What to work on -> Find the line with "Open the Filters dropdown panel" in the entries below. Repeat it, every following line, and the line with "You are a computer-use agent. 888x824 pixels.", exactly and with nothing added.

Records supplied ->

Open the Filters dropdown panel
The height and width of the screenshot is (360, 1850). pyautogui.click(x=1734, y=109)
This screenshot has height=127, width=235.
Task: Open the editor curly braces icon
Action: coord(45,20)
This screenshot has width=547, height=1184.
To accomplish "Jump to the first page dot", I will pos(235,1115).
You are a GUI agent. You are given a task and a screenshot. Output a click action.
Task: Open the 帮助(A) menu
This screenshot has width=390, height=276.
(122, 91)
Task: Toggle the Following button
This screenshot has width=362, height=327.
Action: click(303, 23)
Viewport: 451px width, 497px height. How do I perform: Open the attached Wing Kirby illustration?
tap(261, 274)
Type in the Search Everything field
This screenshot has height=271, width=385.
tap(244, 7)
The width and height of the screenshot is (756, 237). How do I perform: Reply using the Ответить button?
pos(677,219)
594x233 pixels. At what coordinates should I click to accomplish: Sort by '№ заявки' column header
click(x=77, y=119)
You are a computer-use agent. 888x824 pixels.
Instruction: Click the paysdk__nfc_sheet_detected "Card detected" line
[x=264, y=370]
==
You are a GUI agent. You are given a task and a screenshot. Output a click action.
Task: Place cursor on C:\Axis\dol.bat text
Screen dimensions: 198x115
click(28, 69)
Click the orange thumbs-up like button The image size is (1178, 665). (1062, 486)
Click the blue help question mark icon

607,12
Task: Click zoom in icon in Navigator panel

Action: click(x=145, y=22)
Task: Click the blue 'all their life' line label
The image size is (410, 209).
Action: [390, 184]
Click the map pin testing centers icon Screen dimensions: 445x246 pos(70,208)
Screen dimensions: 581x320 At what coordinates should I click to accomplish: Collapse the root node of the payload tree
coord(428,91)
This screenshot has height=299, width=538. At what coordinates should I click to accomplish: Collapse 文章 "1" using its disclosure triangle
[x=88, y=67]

Answer to this exercise ->
Open the Filters dropdown panel
The height and width of the screenshot is (360, 1850). pyautogui.click(x=1734, y=109)
This screenshot has height=127, width=235.
Task: Open the editor curly braces icon
Action: coord(45,20)
This screenshot has width=547, height=1184.
To accomplish "Jump to the first page dot", I will pos(235,1115).
You are a GUI agent. You are given a task and a screenshot. Output a click action.
Task: Open the 帮助(A) menu
This screenshot has width=390, height=276.
(122, 91)
Task: Toggle the Following button
This screenshot has width=362, height=327.
Action: click(303, 23)
Viewport: 451px width, 497px height. How do I perform: Open the attached Wing Kirby illustration?
tap(261, 274)
Type in the Search Everything field
This screenshot has height=271, width=385.
tap(244, 7)
The width and height of the screenshot is (756, 237). How do I perform: Reply using the Ответить button?
pos(677,219)
594x233 pixels. At what coordinates should I click to accomplish: Sort by '№ заявки' column header
click(x=77, y=119)
You are a computer-use agent. 888x824 pixels.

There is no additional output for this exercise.